Most accounts of Ali’s religious genesis began with his founding of the Canaanite Temple in 1913 Newark, New Jersey without actually probing its veracity and accuracy. Interestingly, Ali himself never utilized the term “Canaanite Temple” in his literature. At best, he indirectly insinuated his pre-1925 beginnings in Koran Questions No. 9 and 10 claiming the MSTA was founded in Newark, New Jersey in 1913 but without actually revealing the name of this proto-MSTA Temple, its exact location or its doctrines. 79 Contrary to Ali’s declaration, his phase of religious leadership did not actually begin in 1913 in Newark, New Jersey as the draft card revealed Drew to be a laborer by the SBC in Port Newark in 1918 .

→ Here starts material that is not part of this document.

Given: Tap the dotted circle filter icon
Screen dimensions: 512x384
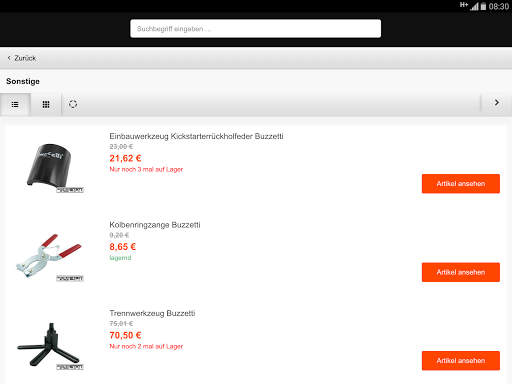Looking at the screenshot, I should (x=73, y=104).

Rather, this skimpily described religious past was crafted by Ali to suppress his proto-Moorish, Newark identity as Professor Drew and to veil the historical truth that the actual Canaanite Temple was founded by Abdul Hamid Suleiman (1864-?), an immigrant from Khartoum, Sudan who founded the Temple as part of his larger Ancient Mecca-Medina of Ancient Free and Operative Masons, a network of black Mohammedan-Masonic movements operating in various cities in the 1910s and 1920s. 80 Still, Drew’s evolution from Professor Drew to Prophet Noble Drew Ali in Newark City demonstrated Drew’s organizational genius in his (a) shrewd rewriting of the Newark’s historical religious past by erasing Suleiman’s tutelage over the Canaanite Temple and interpolating himself into MSTA literature, (b) his calculated selecting of a potent surname Ali to boost his image among African-Americans, and (c) opportunism in seizing advantage of the disintegrating remains of Suleiman’s Canaanite Temple in 1923 to fashion out the earliest stirrings of Moorish Temple of Science and (d) retaining Mecca-Centric elements of the Canaanite past into the MSTA to attract former Canaanite followers.

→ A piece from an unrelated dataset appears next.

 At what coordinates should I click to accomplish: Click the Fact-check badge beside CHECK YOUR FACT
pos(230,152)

In April 1923, the popularity of Suleiman’s colored Canaanite Temple at the corner of Bank and Rutgers St., Newark nosedived when Suleiman and his assistant, Muhammad Ali, were charged and arrested by the Supreme Court of New Jersey for carnal abuse of a follower’s child. 81 With the leaders embroiled in legal matters, a bitter struggle for the temple’s power and purse strings followed. One faction renamed itself as Canaanite Temple No. I, based at 102 Morton St., Newark and legally incorporated itself for the purpose of “ religious worship and teaching of religion, Moslam and Islan ”. 82 Professor Drew, the Egyptian Adept Moslem who resided a mere 3 miles away from Canaanite Temple No. 1 was not oblivious to the confusion within the leadership echelons of Suleiman’s Temple. Amidst the leadership vacuum, Professor Drew reinvented himself as a religious prophet by deliberately suffixing the powerful surname “Ali” that connected him to three important sources of authority in the minds of black urban masses; Caliph Alee (599-661), the imagined founding father of Masonry and son-in-law of Islamic Prophet Muhammad ibn Abdullah, Duse Muhammad Ali (1866-1945), an inspirational pan-Africanist Garveyite intellectual who dabbled with Masonry and the incarcerated Mohammed Ali, the influential local chief organizer for the Canaanite Temple. As Canaanite Temple No. 1 had legally incorporated in Newark in 1924, Drew embarked on an evangelical crusade elsewhere under a new Moorish banner to re-structure Hamid Suleiman’s satellite temples in New York and Ohio and travelled to Southern cities of North Carolina, South Carolina and Norfolk, Virginia before establishing his headquarters at Chicago, Illinois in 1925.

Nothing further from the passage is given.